►

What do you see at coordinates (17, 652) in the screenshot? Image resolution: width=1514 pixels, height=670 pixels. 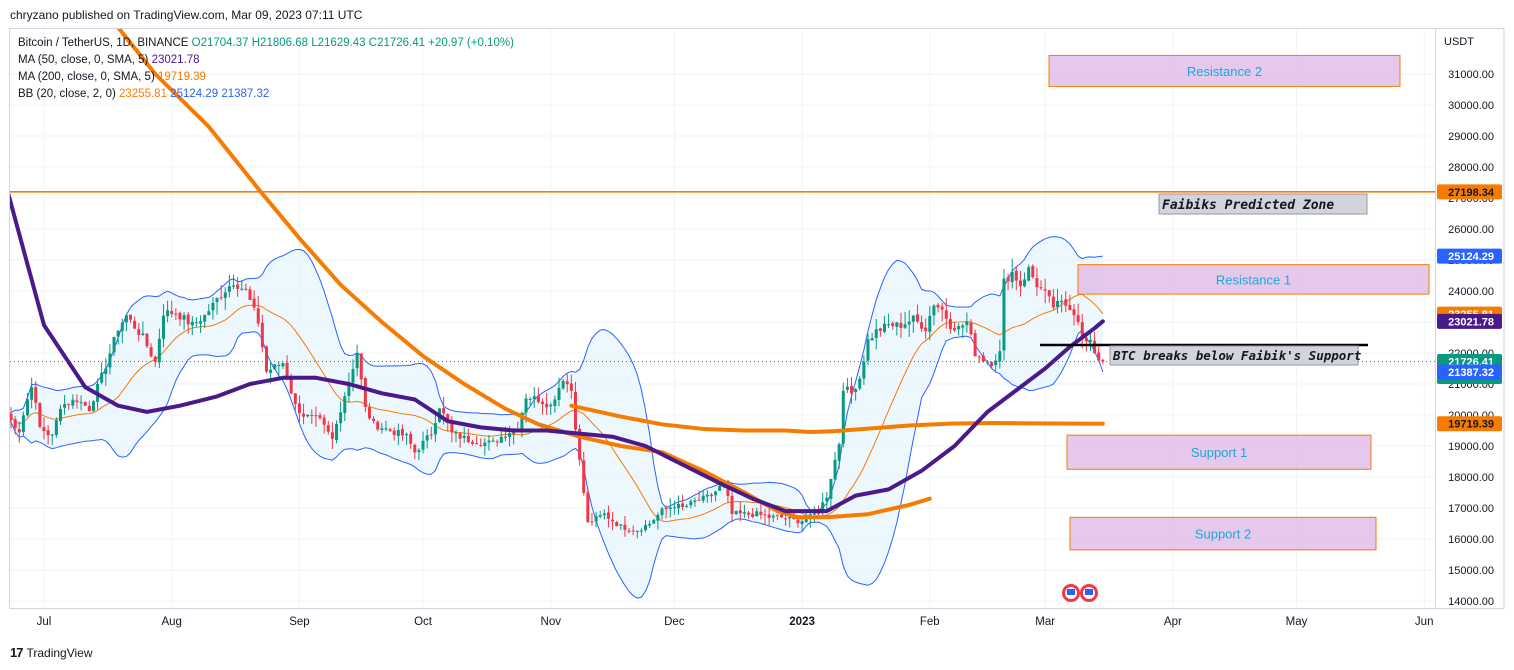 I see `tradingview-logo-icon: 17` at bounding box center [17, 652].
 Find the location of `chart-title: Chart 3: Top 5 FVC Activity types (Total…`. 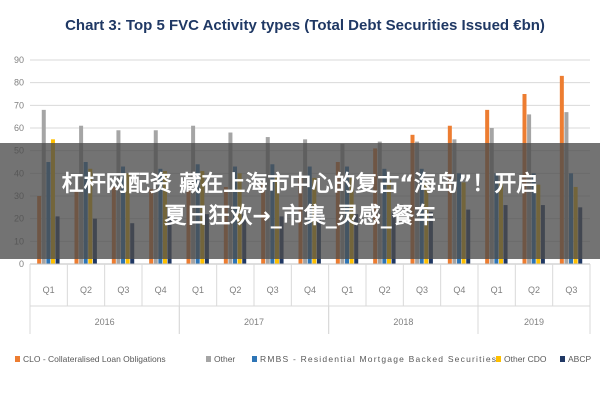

◄
►

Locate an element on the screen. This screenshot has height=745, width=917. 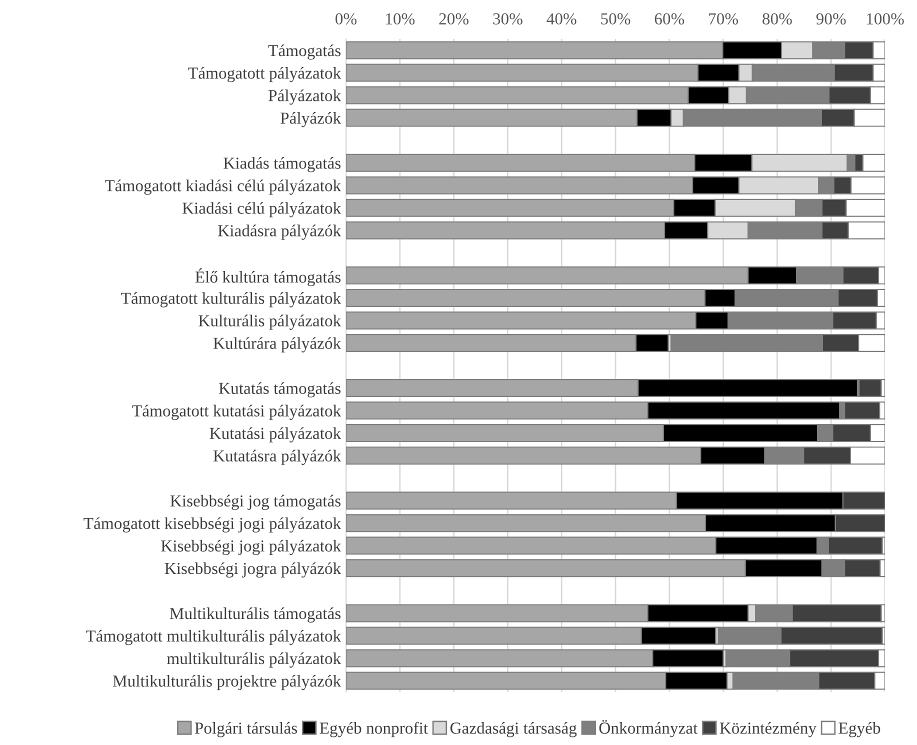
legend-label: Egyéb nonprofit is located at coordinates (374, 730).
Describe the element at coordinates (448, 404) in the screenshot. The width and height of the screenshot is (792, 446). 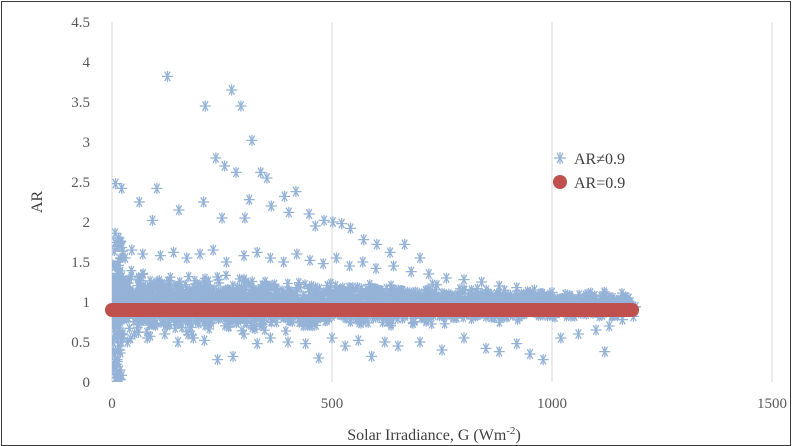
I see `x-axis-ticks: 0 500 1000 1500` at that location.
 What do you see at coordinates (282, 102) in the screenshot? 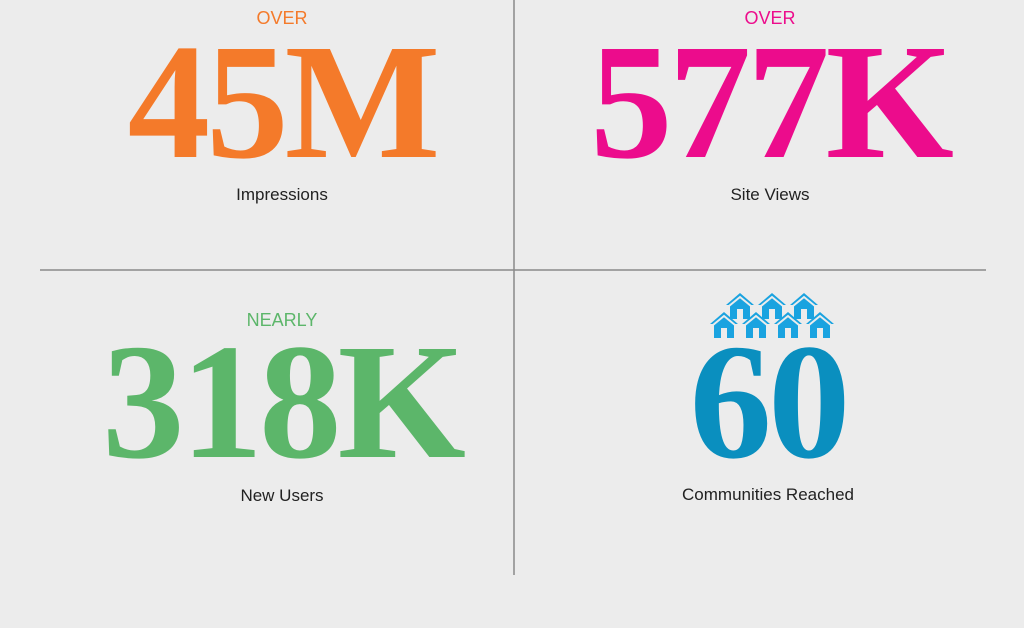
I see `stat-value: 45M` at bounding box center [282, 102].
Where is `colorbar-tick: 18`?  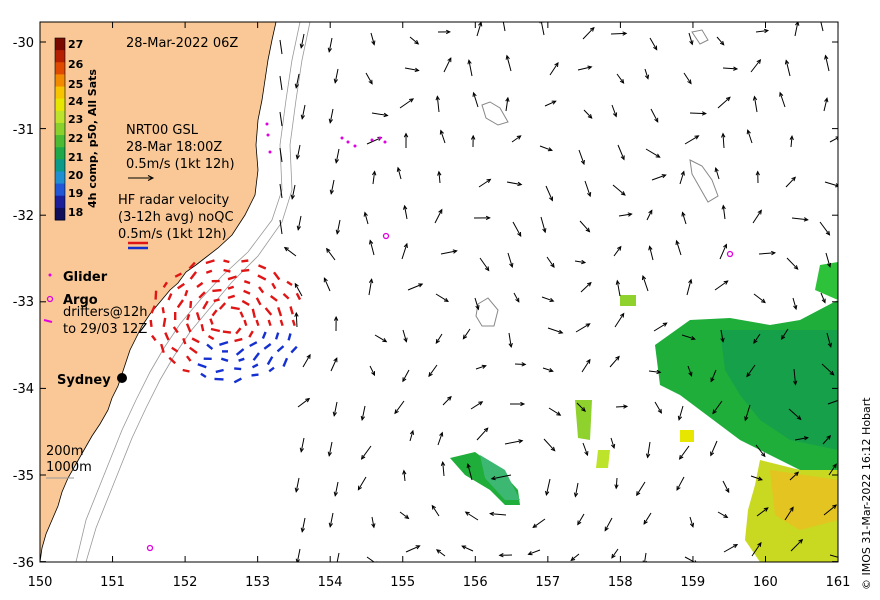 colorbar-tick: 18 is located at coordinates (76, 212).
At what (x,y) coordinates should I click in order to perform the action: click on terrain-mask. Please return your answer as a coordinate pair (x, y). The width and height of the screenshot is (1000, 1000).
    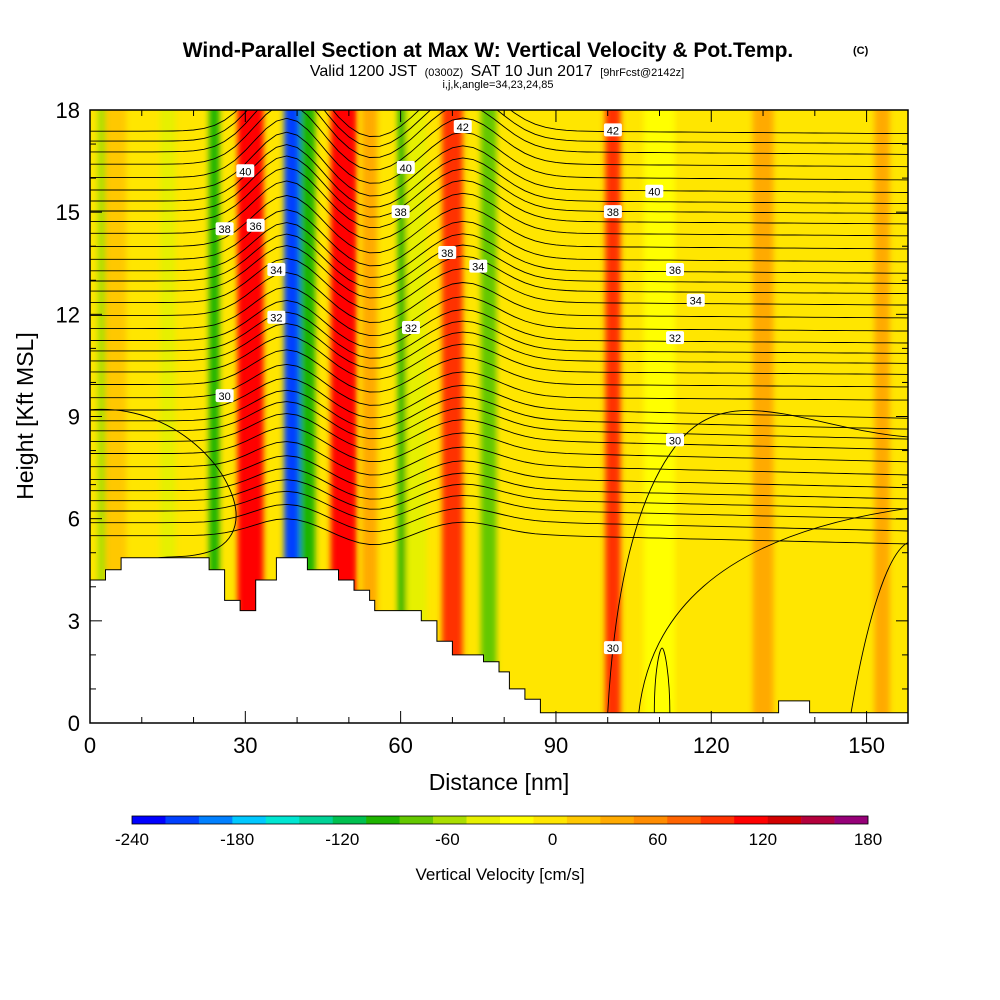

◄

Copy the records above word for word, starting at the line that contains "Locate an element" and ending at the line that contains "at that location.", and leave the pictures out.

Locate an element on the screen. This screenshot has height=745, width=917. 
legend-label: Egyéb nonprofit is located at coordinates (374, 730).
Describe the element at coordinates (448, 404) in the screenshot. The width and height of the screenshot is (792, 446). 
I see `x-axis-ticks: 0 500 1000 1500` at that location.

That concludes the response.